Emergency Mode is a set of resources, tools, and training that aims to prepare small newsrooms for various disasters. It’s a co-production between OpenNews, NC Local, and Newspack. They’ve done a great job. As their about page puts it:

“Emergency Mode for News equips local journalists and their newsrooms with the tools they need to respond to climate disasters. With a disaster reporting action pack, software and a learning community, Emergency Mode is designed to help journalists act nimbly and creatively to serve their communities when the unexpected happens.”

Toolkits include things like a practical checklist for newsrooms covering wildfires and a template for maintaining source lists during an emergency. There’s also a hands-on workshop series and tools like WordPress plugins for live rolling news updates and providing bandwidth-light versions of sites.

Most of all, I really appreciate the practical nature of all of it. Rather than hand-waving about principles and ideas, as many newsroom-facing resources do, everything here is a concrete tool that can actively be used in the field. Newsrooms are more squeezed than they’ve ever been, so it doesn’t hurt that it’s all free.
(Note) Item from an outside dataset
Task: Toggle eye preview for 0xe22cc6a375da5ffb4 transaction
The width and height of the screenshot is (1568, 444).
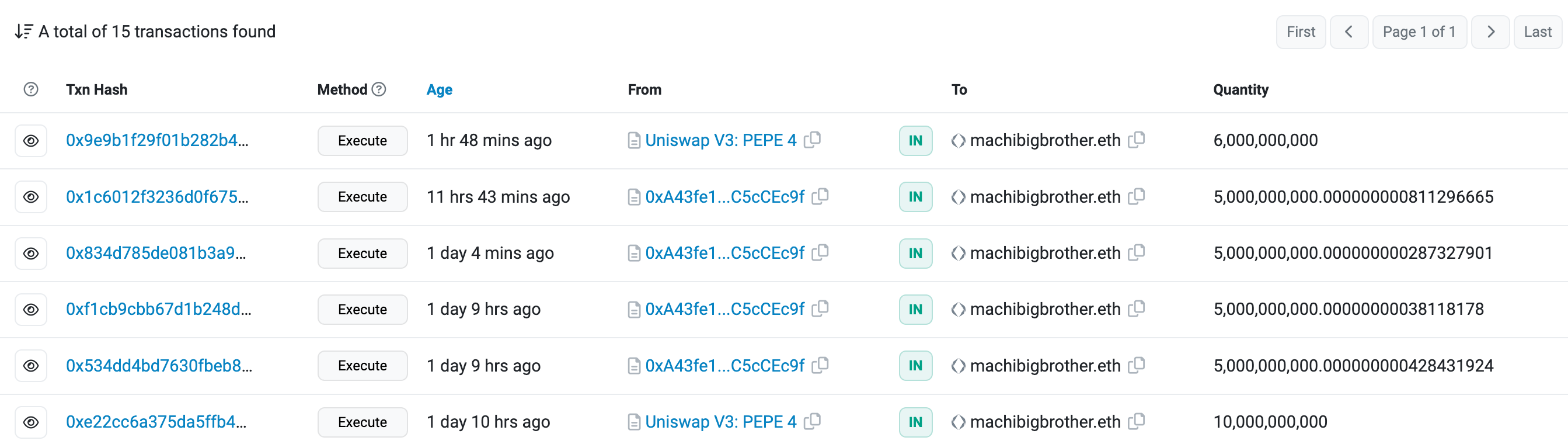Action: click(x=31, y=422)
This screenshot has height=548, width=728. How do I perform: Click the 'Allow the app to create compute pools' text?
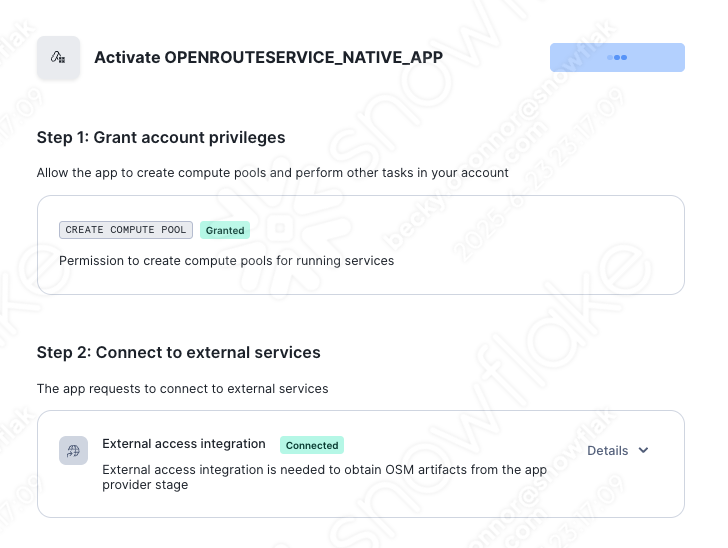(x=272, y=173)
I’d love to see this level of concrete specificity for the normal working of a newsroom. Wouldn’t it be cool to have a list of business model checklists you could pull from? Or disaster recovery plans? Or data protection policies? Just as the tools on this site are going to be concretely useful to any newsroom that covers a disaster, checklists, tools, and training for standard operational practices could be really meaningful — particularly for smaller newsrooms that don’t have the ability to hire CTOs, CFOs, and so on.

In other words: more, please. This is lovely.